Today in B2B payments, Visa embraces the USDC digital currency for corporate payments. Plus, Basware enhances its accounts payable (AP) offering, CardUp eases commercial card adoption, Kofax adds new AP features and the Federal Reserve eyes bank lending.
Visa is linking its 60 million-merchant-strong international payments network to the U.S. Dollar Coin (USDC), which Circle Internet Financial built, Forbes reported. Visa will provide a credit card that allows companies to make and receive payments with the digital currency once Circle graduates from Visa’s Fast Track initiative. Ultimately, firms will have the capacity to spend those funds with any firm that accepts Visa after they are changed to fiat.
Intelligent automation supplier Kofax has announced new innovations for its invoice and accounts payable (AP) solutions, according to a press release. Kofax’s solutions, the release stated, help to boost the speed and ease of processing financial documents and data, including automation of time-consuming manual work and easy ways to connect financial systems.
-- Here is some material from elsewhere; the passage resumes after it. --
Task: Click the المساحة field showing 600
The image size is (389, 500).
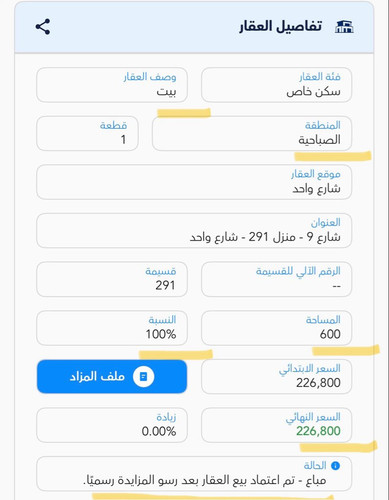Action: coord(276,328)
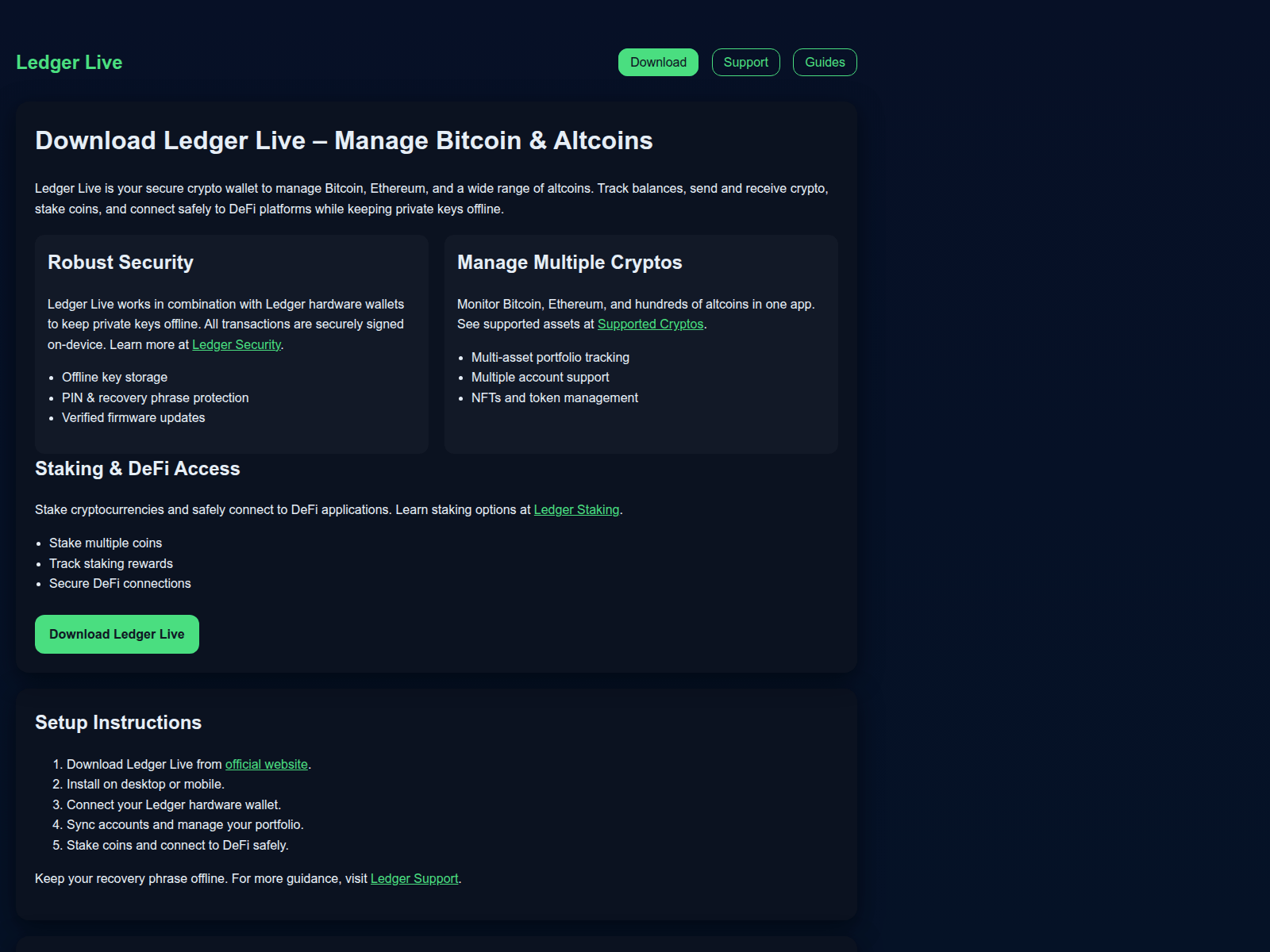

The new solutions will go further toward transforming AP processes with automation.
Hong Kong businesses now have a way to pay suppliers around the world using credit cards – even if the payees don’t normally accept them – via a new solution from CardUp. CardUp, a Singapore-based digital credit card enablement platform, said in an announcement on Wednesday (Dec. 2) that it is expanding into Hong Kong with the launch of a new service that will enable businesses to pay overseas suppliers via credit card.
Basware has added a collection of functionalities meant for “power users” to its Accounts Payable (AP) Automation offering, according to a Wednesday (Dec. 2) announcement. These types of users handle a greater quantity of invoices than business users and conduct complicated invoice handling activities akin to AP workers. The additional functions offer a “desktop-optimized” look into all pertinent invoice data, enabling them to match bills with purchase orders and easily access coding tools.
Are federal regulations putting a damper on bank lending amid the pandemic-driven downturn, or are bankers simply being too cautious? That’s a key issue that Randal Quarles, the top U.S. banking supervisor, will examine as he looks at why banks have not deployed more of their capital to support businesses and individuals during the lockdown, the Financial Times reports. Quarles expressed frustration that U.S. banks did not draw down their liquidity and capital buffers during the pandemic to support businesses and customers.